Sunday, September 18, 2011

car crash

i cant sleep
everytime i sleep, i have this dream of searching r and i cant find r
and i waited for r to come, to call me, and r failed
r just disappeared

and reality sucks too

i remember someone told me when i was a kid, that i'm going to marry an ass just like someone (mentioned..).so thats why i am very insecure about marriage. i am afraid that its going to come true. my insecurities are getting thicker when i met r. everyone will definitely think r is an ass just by the way r looks. (accusing, yes!) but r is the only person in this world who thinks i am smart and cute at the same time. r is the only person who wiped my tears when i cried. r is my shoulder, my nagger,my listener, my friend. and now r just gave up on me cause r hurts. i was r's second chance and i screwed r.

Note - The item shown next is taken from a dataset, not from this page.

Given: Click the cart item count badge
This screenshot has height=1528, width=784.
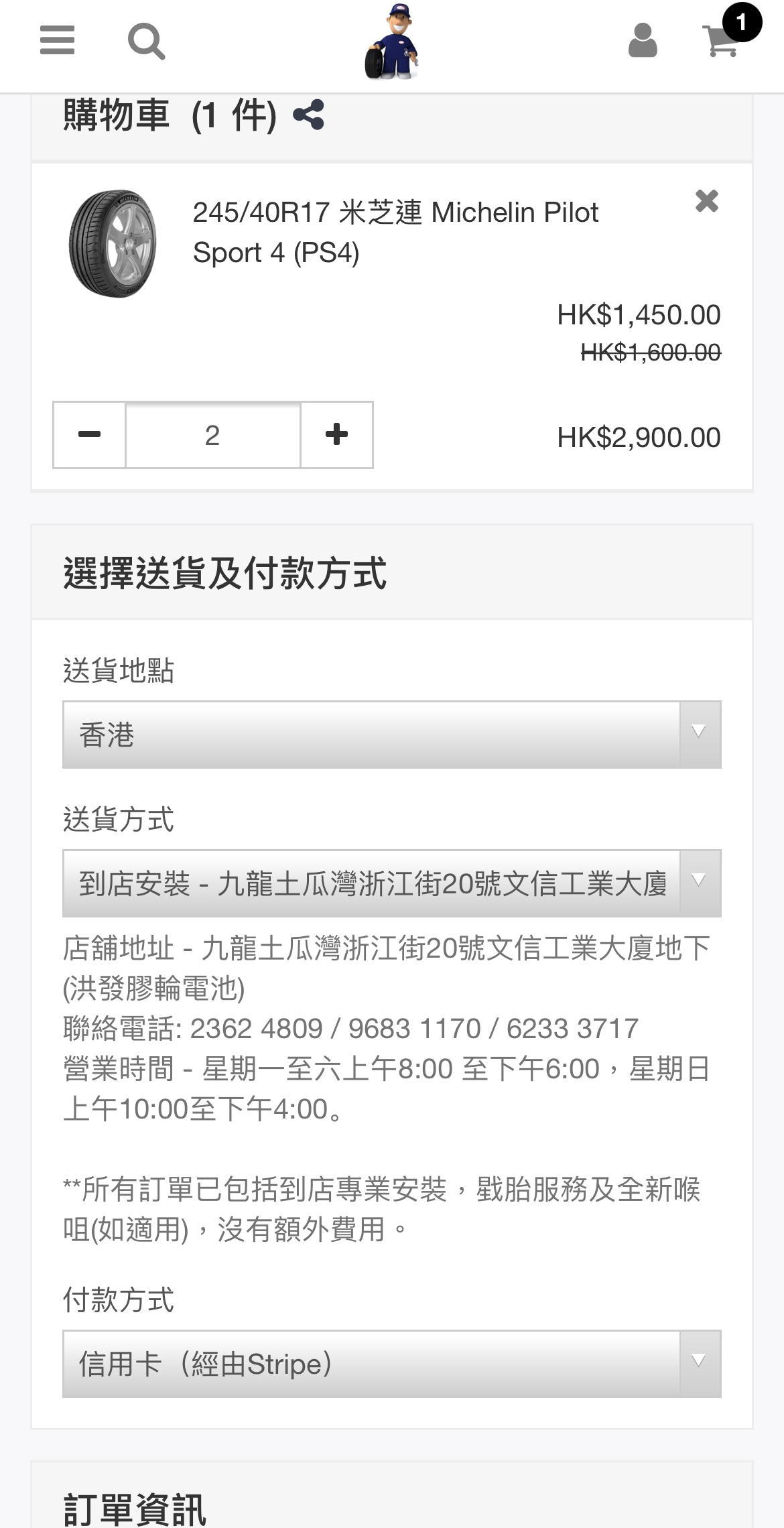Looking at the screenshot, I should point(741,23).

just so you know, accusing other people of doing something they dont have any intention to do so is a sin too. if you have the knowledge, use it wisely. i hope we all can have the knowledge (ilmu), and apply it(amal), through our faith(iman)- (i was reminded by someone who doesn't have the education as high as me, and it is very embarrassing for me who forget about it even i pray and fast. thats what friends are for, right)

and i am in no position of judging people as i am the person who always makes mistakes. if you are my friends, and you think i did something wrong, be the real friend and talk straight to my face. not talking behind my back. thanks.